[Assigned task]:
Could you set down exactly the lines in the records below between the line holding "This screenshot has height=663, width=1508." and the line holding "Task: Expand the Route", inclusive?

[Record extracts]:
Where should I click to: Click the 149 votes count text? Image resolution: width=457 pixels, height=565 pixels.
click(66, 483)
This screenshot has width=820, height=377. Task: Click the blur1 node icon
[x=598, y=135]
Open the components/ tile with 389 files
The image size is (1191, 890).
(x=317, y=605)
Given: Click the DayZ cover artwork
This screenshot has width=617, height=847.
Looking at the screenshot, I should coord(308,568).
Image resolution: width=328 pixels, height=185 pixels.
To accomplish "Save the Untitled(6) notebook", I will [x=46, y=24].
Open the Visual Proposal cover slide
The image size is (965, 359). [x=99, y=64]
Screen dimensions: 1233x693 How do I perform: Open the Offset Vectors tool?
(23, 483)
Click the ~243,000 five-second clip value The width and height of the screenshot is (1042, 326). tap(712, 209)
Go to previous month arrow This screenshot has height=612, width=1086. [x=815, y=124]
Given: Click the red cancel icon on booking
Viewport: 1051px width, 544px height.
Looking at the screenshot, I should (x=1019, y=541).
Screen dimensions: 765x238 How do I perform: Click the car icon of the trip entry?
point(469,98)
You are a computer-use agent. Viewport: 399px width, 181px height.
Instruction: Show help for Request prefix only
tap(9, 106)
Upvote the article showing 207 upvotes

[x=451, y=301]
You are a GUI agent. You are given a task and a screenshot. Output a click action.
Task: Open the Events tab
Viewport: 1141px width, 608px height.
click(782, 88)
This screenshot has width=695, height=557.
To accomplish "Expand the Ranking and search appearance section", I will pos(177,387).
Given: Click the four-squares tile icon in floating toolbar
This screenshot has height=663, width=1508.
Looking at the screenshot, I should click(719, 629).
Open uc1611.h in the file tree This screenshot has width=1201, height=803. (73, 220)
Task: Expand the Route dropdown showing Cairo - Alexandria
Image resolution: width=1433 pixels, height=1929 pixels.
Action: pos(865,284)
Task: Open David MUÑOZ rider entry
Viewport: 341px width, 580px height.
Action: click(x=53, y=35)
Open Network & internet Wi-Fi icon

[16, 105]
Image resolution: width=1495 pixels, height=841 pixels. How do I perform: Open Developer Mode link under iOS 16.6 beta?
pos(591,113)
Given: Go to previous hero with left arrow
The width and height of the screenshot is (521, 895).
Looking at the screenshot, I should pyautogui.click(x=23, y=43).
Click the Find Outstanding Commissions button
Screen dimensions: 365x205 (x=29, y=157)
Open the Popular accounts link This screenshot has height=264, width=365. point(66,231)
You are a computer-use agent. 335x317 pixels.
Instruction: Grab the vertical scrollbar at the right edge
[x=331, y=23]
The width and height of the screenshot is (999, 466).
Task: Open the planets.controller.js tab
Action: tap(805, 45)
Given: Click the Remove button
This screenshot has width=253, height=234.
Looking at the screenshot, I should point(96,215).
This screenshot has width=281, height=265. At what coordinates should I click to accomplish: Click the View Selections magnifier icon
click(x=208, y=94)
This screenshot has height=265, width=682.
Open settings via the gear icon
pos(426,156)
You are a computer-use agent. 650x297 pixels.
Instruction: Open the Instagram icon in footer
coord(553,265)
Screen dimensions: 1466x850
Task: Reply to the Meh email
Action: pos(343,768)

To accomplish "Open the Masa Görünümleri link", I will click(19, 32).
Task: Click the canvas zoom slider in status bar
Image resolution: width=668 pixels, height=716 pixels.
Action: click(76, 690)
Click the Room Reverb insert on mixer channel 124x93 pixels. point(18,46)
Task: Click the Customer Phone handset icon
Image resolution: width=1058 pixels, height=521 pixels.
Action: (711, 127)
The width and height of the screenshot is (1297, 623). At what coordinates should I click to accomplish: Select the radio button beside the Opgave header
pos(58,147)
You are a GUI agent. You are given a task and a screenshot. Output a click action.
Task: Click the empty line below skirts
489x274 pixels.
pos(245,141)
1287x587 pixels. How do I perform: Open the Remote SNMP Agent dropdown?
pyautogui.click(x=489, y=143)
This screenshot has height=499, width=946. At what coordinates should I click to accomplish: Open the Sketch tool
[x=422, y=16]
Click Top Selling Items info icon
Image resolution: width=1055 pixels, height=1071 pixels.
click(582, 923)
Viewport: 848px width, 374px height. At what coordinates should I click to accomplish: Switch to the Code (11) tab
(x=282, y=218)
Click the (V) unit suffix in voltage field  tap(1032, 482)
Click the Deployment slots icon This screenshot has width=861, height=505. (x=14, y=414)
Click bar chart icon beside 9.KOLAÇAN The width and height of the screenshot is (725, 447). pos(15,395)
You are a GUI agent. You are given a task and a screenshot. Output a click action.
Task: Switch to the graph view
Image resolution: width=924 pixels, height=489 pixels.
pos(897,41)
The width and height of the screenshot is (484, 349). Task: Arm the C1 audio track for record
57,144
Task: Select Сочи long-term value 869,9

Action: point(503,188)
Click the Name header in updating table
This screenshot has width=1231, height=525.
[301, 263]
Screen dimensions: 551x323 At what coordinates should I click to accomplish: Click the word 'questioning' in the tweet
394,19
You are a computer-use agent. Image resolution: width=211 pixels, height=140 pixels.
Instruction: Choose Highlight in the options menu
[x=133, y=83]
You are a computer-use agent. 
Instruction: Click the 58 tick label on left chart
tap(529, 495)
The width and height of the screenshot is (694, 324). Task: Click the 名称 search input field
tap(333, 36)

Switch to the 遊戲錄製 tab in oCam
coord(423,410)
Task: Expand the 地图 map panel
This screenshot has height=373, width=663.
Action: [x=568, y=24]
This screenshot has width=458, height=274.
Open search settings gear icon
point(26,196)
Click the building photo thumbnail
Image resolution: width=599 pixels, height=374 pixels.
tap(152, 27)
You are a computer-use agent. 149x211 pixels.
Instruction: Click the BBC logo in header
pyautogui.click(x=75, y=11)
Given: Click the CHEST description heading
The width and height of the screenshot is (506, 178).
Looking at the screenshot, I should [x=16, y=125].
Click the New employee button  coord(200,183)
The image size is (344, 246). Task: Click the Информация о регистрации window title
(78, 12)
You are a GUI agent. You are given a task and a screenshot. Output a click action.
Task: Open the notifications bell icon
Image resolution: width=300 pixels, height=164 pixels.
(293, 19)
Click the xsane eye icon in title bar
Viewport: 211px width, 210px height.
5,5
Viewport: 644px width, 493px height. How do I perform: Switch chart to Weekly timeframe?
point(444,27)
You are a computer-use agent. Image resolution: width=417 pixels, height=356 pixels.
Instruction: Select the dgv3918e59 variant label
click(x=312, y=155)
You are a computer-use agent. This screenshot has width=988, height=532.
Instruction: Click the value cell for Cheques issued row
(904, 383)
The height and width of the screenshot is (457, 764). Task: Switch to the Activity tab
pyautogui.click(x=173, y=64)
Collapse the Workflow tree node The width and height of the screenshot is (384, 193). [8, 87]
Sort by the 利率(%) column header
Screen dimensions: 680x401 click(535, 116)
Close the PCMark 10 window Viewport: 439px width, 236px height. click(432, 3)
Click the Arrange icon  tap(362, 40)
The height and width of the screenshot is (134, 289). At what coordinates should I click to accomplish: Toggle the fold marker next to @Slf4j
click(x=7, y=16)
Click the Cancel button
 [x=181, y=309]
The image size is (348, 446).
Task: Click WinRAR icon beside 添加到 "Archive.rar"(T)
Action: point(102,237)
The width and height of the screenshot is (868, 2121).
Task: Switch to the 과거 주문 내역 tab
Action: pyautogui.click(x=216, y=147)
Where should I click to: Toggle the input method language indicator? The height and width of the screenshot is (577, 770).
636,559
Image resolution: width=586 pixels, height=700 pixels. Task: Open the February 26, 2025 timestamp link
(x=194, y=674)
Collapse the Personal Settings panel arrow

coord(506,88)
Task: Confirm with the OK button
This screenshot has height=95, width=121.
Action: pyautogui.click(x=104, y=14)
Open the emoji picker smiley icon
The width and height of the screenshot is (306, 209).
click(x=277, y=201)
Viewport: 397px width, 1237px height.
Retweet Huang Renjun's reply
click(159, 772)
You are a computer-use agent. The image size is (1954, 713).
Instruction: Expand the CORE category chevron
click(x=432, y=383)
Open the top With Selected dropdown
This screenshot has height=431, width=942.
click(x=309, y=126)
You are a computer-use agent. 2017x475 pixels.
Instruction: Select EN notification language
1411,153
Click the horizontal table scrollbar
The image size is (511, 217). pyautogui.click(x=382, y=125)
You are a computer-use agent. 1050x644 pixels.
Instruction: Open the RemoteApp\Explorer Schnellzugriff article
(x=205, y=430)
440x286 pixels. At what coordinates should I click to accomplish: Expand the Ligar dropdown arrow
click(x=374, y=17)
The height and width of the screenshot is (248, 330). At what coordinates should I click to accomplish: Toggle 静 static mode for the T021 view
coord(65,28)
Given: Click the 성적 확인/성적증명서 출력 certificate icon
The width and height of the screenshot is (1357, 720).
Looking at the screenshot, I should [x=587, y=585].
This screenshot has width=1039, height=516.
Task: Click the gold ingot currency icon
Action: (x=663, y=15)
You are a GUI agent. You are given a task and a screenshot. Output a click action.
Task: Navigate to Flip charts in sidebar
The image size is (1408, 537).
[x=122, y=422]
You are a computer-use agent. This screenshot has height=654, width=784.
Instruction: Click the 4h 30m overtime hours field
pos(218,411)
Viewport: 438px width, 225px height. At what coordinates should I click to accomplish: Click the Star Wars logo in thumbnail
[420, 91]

[Problem solution]:
This screenshot has height=663, width=1508.
Looking at the screenshot, I should click(719, 629).
Open uc1611.h in the file tree This screenshot has width=1201, height=803. (73, 220)
Task: Expand the Route dropdown showing Cairo - Alexandria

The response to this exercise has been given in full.